Here are a few of the many different native bees you might find in your yard. These peaceful insects rarely sting unless provoked.
Bumblebees make homes in hollow trees and in rodent burrows. They are among the first bees to emerge in the spring and the last to disappear in fall. They are superb pollinators of blueberries, cranberries, clover, and native lupine.
Bumblebees can “buzz pollinate” by hanging on a flower and vibrating with their flight muscles to release pollen. Because of this special skill, they are imported to pollinate commercial greenhouse tomatoes, though it is thought that these “alien” bees spread diseases in native bumblebees.
Squash and Gourd Bees help pollinate up to eighty percent of our squash, pumpkins, and melons. They live in tunnels in the ground and are early risers, up even before dawn.
Mason and Leafcutter Bees select hollow stems and above-ground beetle and borer holes in which to build a series of nest chambers. They carry pollen underneath their bodies rather than on their legs like most bees. Mason bees are first-class pollinators of many fruit crops, toiling long hours and in inclement weather.
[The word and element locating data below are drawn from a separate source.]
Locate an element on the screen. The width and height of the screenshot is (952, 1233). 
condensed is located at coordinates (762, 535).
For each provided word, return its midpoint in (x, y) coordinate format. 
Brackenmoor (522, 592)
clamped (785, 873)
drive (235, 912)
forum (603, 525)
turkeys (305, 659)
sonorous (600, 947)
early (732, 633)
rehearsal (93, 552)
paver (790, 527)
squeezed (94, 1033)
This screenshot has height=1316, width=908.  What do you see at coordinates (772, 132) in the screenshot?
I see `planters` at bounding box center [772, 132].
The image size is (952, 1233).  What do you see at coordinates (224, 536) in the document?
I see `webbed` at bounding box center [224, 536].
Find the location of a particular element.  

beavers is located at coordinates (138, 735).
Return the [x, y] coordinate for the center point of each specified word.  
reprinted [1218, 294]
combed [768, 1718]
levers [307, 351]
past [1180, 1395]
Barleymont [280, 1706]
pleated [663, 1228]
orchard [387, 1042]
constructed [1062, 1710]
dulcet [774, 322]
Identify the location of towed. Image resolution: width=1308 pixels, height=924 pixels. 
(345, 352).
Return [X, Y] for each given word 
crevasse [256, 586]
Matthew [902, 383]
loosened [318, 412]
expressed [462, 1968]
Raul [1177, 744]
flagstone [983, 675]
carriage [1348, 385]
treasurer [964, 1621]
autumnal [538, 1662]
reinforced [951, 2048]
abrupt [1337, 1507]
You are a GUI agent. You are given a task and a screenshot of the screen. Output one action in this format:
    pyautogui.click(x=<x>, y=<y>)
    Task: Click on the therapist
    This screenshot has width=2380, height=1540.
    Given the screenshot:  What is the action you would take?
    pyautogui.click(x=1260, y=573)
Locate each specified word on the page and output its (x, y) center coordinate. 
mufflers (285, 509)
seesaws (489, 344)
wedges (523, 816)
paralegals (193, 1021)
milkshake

Sweat Bees are so named because they are attracted to human sweat for its salt content. Some have a metallic sheen. Several are important pollinators of sunflowers and watermelons. They make their homes in tunnels in bare ground.
How to Help The Xerces Society for Invertebrate Conservation recommends these steps to conserve health and diversity of local pollinators:
Create A Variety of Blooms. Grow an assortment of flowering plants that bloom from early spring through fall. Include California native plants which attract four times more native pollinators than do non-native plants. Avoid double-petaled ornamental flowers which are often bred to produce little pollen. Wildflowers and weeds including vinegar weed, clover, and mustard, plus vegetable flowers, such as cabbage and lettuce that have bolted, also supply pollen.
Protect Nests And Egg-Laying Sites. Provide places for homes in open, untilled ground, rodent burrows, and old tree snags. Consider adding mason bee homes by hanging bee blocks or bundles of hollow-stemmed plants.
Don’t Use Pesticides. Most lawn and garden pest problems can be solved without chemicals (www.ipm.ucdavis.edu).
Be Informed. Every bee-friendly garden, whether window box or farm, helps create a safe habitat for our declining bees, native and honeybees alike.
Learn more from the Xerces Society’s new book, “Attracting Native Pollinators” ($30, www.xerces.org. 503-232-6639) or visit http://nature.berkeley.edu/urbanbeegardens/.
June 20-26 was National Pollinator Week. In Vera Strader’s Sonora garden, bees are celebrating in the nectar-rich blossoms of native sages and desert willows.